These black students—with the support of the small cadre of black faculty and staff who joined them (there were very few black faculty and staff at most predominantly white universities and colleges at that time), as well as with sympathetic white students, faculty, and staff—sought to establish institutional structures that would enable them to study systematically, and from a black perspective, the lives and works of black people in the United States, Africa, and the Caribbean. They did not seek to simply infuse existing courses in, say, history, political science, sociology, psychology, anthropology, economics, philosophy, and English with some black-related materials or to graft onto the curricula of these disciplines courses with “Black,” “Afro-American,” “African American,” or “African” in their titles. They sought to break away from the whitedominated content of virtually all of the classes to which they were exposed and reorient their education in a direction that gave them a sounder social and psychological mooring in regard to the lives and works of black people. At the very outset, then, Black Studies was seen as a corrective to the extant curricula of just about every college and university in the American academy.

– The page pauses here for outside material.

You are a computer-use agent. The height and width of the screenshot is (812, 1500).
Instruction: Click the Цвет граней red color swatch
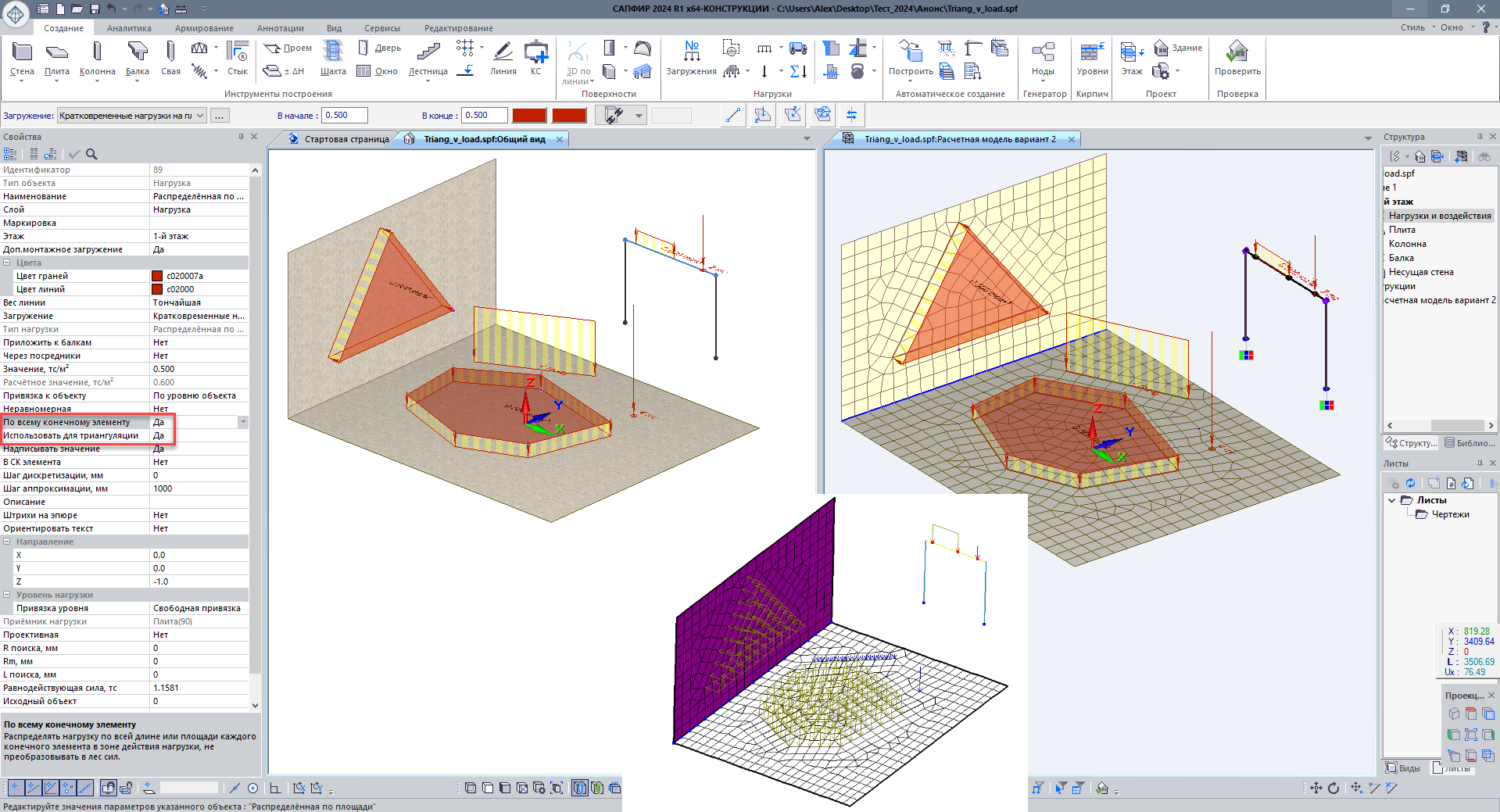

Black students, who made untold selfless sacrifices to lay the institutional foundations of Black Studies, held very strong views and opinions about what they wanted, though they generally lacked the knowledge and experience necessary to achieve what they envisioned. Furthermore, they usually did not receive support from their black professors, as of the few blacks who filled faculty and staff roles at predominantly white colleges and universities, many did not subscribe to the creation of Black Studies departments, divisions, programs, and so on. Given the small cadre of black faculty and staff who shared the sentiments of the students concerning the institutionalization of Black Studies, it was the desires, demands, and pressure of black students that were foremost in impelling largely white administrators and faculty to establish Black Studies on their campuses.
The Source of the Name Issue
At a time when black students routinely called one another brother and sister, the Afro hairstyle was very popular, the saying “black is beautiful” was a commonplace, and the concept of black power was highly evocative for blacks as well as whites, there were those who saw Black Studies as fundamentally a study of U.S. history and society designed to empower black people individually and black communities generally. Black Studies was thus study and action in regard to black people in the United States. It was at once a movement, an ideology, an academic initiative, and a form of community action. Black Studies sought to end the neglect and correct distortions in the study of black Americans.